Other Changes to Consider
It enhances the medical expense tax deduction
The hurdle to deduct medical expenses was 10% of your adjusted gross income (AGI). This percentage has been changed recently, going from 7.5% to 10% and now has reverted back to 7.5%. The catch is that it applies only to 2019 and 2020 tax years.
It rolls back kiddie tax rules
Children under the age of 18 (with exceptions for dependent college students), who have unearned income above $2,200 are taxed at their parents’ marginal tax rate. In 2018 and 2019, the rule had changed such that the tax was imposed using trust tax rates. Depending on the tax bracket of the parents, this could mean either higher or lower taxes on their children’s unearned income. This rule is effective in 2020 but taxpayers can go back and amend 2018 and 2019 returns using the new rules if more advantageous.

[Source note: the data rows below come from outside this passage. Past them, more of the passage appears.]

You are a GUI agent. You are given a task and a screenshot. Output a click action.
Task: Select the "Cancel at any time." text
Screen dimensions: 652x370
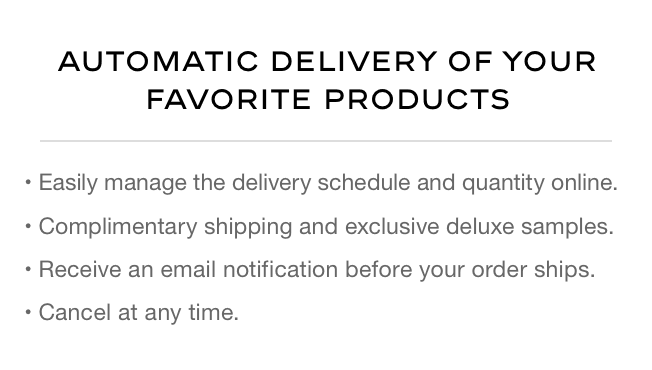pos(139,313)
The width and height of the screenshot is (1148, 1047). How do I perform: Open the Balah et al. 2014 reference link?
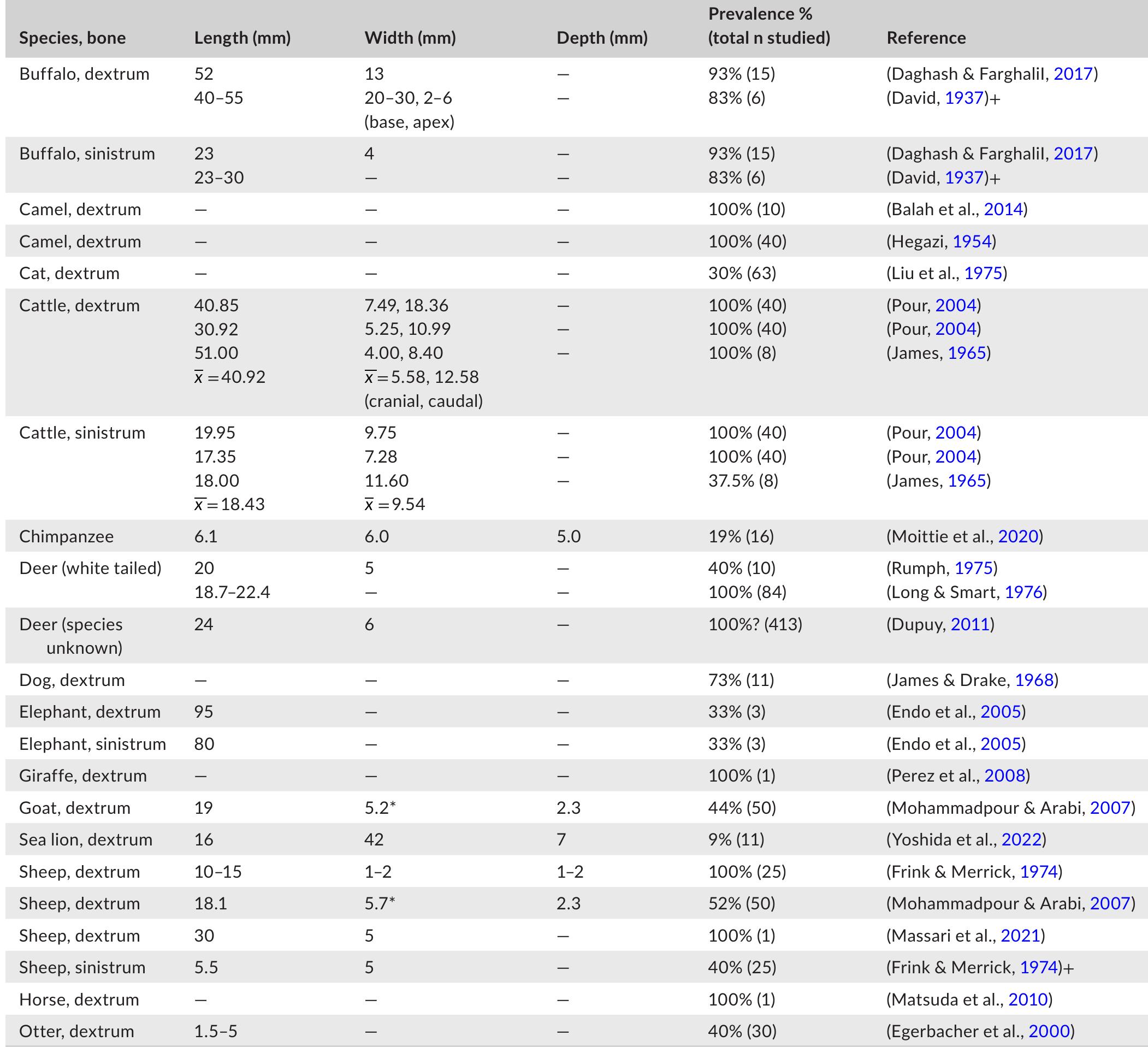1003,210
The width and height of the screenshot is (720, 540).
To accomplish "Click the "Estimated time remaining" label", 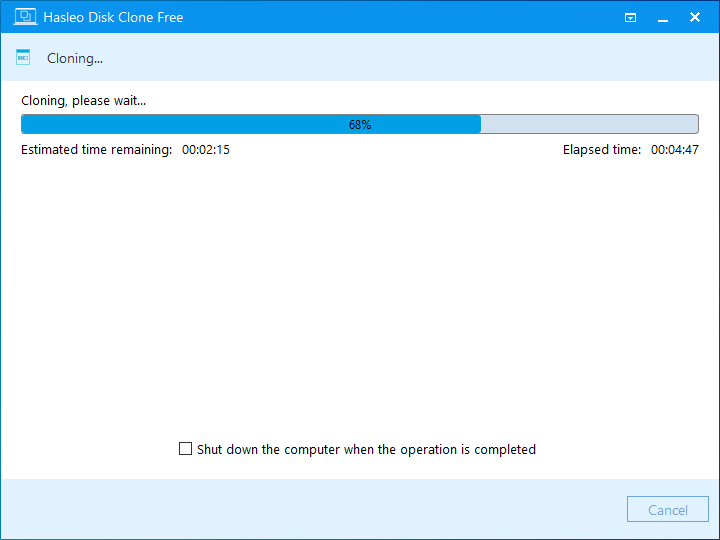I will [x=97, y=150].
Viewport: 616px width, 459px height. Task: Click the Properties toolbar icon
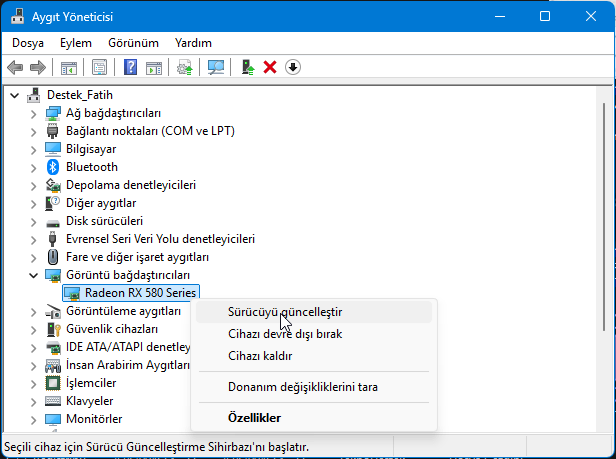coord(99,67)
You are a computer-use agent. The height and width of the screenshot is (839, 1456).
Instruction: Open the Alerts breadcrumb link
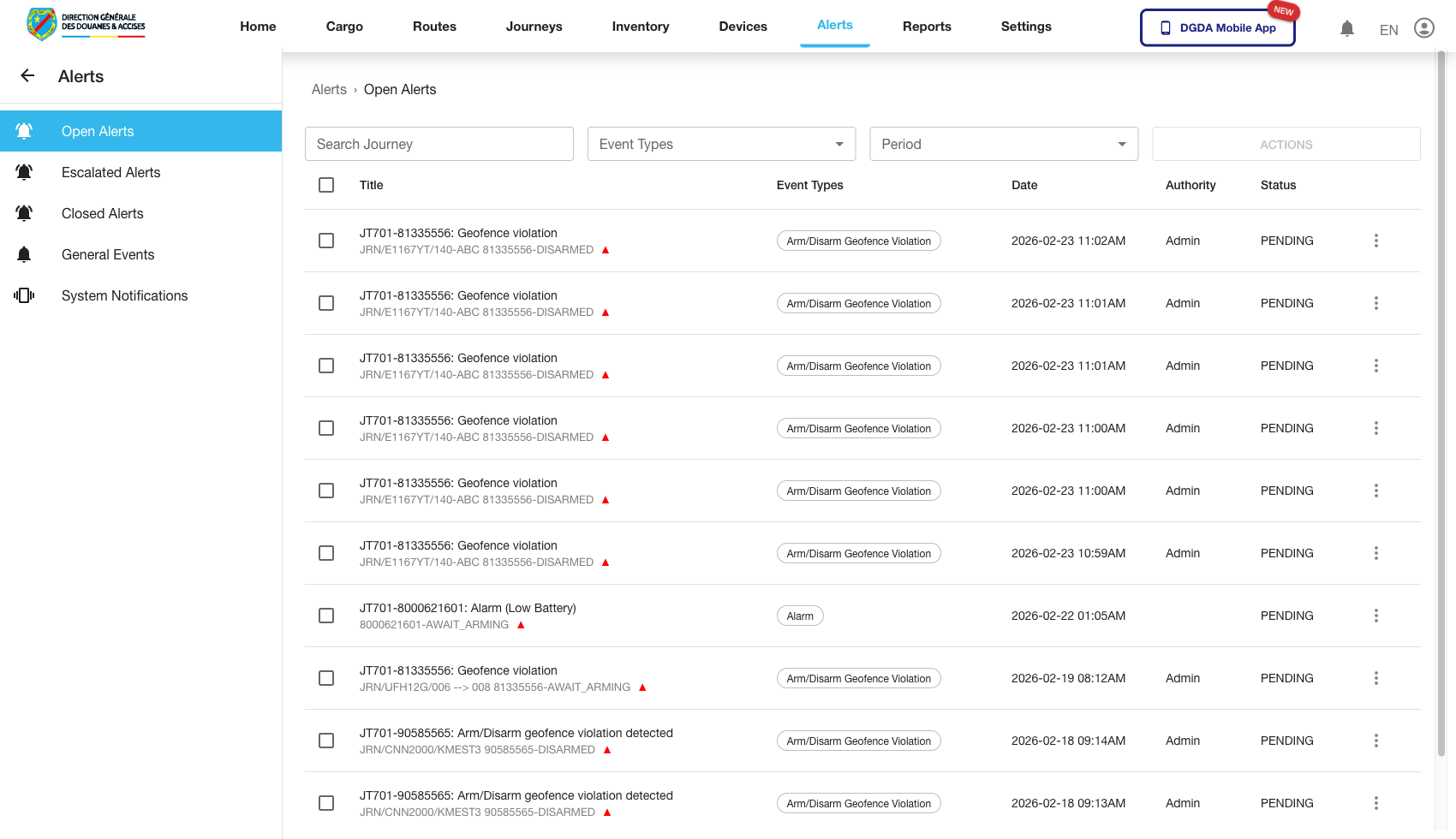click(x=329, y=89)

It allows withdrawals from 529 plans to pay off student loan debt
In addition to being able to use 529 plans to fund some of a beneficiary’s primary schooling, withdrawals can now be made for repayment of qualified student loans up to $10,000 for lifetime. Additionally, they can be made for siblings up to $10,000 each. Note this provision is retroactive to 2019. Be careful, though – while such a withdrawal is deemed to be “qualified” at the Federal level, some states such as New York have deemed them to be “nonqualified” and subject to a recapture of the state tax deduction.

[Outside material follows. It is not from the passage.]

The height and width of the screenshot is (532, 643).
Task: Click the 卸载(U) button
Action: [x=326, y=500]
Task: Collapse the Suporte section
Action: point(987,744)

It increases penalties for failing to file returns
Penalties for failing to file both regular income tax returns and for reporting employee benefit plans are significantly increased.
The most significant changes in the SECURE Act are the loosening of age restrictions and the elimination of the stretch IRA. Consider how each of these major changes affects your personal financial situation. While being aware of current laws is the best way to ensure you have the best plan moving forward, it can also help to consult your financial advisor.